### SOURCE MATERIAL
-------------------------

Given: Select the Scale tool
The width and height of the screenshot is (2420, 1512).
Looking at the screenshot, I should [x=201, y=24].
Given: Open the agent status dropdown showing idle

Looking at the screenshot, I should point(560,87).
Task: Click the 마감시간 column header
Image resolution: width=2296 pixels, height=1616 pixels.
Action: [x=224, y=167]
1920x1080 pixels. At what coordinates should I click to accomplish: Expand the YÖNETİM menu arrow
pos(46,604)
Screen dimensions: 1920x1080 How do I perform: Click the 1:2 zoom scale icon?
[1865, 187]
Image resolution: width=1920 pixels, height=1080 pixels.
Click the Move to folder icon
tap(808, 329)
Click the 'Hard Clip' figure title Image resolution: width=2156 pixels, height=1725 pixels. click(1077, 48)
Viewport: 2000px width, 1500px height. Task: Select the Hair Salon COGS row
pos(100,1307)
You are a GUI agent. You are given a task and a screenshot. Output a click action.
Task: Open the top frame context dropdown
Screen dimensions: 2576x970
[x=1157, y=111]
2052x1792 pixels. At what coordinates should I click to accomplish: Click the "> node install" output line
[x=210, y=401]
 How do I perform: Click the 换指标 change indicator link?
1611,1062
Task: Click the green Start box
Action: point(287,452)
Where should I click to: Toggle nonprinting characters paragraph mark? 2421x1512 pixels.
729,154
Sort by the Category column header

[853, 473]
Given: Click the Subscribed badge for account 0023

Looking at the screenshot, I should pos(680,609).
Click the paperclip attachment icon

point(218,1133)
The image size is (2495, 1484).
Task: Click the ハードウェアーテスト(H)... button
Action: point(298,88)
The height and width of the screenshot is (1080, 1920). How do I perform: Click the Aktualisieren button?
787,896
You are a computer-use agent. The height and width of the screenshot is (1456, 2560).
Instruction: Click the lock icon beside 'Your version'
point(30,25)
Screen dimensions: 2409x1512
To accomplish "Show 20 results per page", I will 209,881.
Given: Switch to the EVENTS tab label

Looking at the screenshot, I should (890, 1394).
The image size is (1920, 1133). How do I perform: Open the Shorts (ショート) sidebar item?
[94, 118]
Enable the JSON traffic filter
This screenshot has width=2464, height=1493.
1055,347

-------------------------

### YOUR TASK
Give the full listing above again, exactly as it was presented.

### TASK ANSWER
Given: Select the Scale tool
The width and height of the screenshot is (2420, 1512).
Looking at the screenshot, I should [x=201, y=24].
Given: Open the agent status dropdown showing idle

Looking at the screenshot, I should point(560,87).
Task: Click the 마감시간 column header
Image resolution: width=2296 pixels, height=1616 pixels.
Action: [x=224, y=167]
1920x1080 pixels. At what coordinates should I click to accomplish: Expand the YÖNETİM menu arrow
pos(46,604)
Screen dimensions: 1920x1080 How do I perform: Click the 1:2 zoom scale icon?
[1865, 187]
Image resolution: width=1920 pixels, height=1080 pixels.
Click the Move to folder icon
tap(808, 329)
Click the 'Hard Clip' figure title Image resolution: width=2156 pixels, height=1725 pixels. click(1077, 48)
Viewport: 2000px width, 1500px height. Task: Select the Hair Salon COGS row
pos(100,1307)
You are a GUI agent. You are given a task and a screenshot. Output a click action.
Task: Open the top frame context dropdown
Screen dimensions: 2576x970
[x=1157, y=111]
2052x1792 pixels. At what coordinates should I click to accomplish: Click the "> node install" output line
[x=210, y=401]
 How do I perform: Click the 换指标 change indicator link?
1611,1062
Task: Click the green Start box
Action: point(287,452)
Where should I click to: Toggle nonprinting characters paragraph mark? 2421x1512 pixels.
729,154
Sort by the Category column header

[853, 473]
Given: Click the Subscribed badge for account 0023

Looking at the screenshot, I should pos(680,609).
Click the paperclip attachment icon

point(218,1133)
The image size is (2495, 1484).
Task: Click the ハードウェアーテスト(H)... button
Action: point(298,88)
The height and width of the screenshot is (1080, 1920). How do I perform: Click the Aktualisieren button?
787,896
You are a computer-use agent. The height and width of the screenshot is (1456, 2560).
Instruction: Click the lock icon beside 'Your version'
point(30,25)
Screen dimensions: 2409x1512
To accomplish "Show 20 results per page", I will 209,881.
Given: Switch to the EVENTS tab label

Looking at the screenshot, I should (890, 1394).
The image size is (1920, 1133). How do I perform: Open the Shorts (ショート) sidebar item?
[94, 118]
Enable the JSON traffic filter
This screenshot has width=2464, height=1493.
1055,347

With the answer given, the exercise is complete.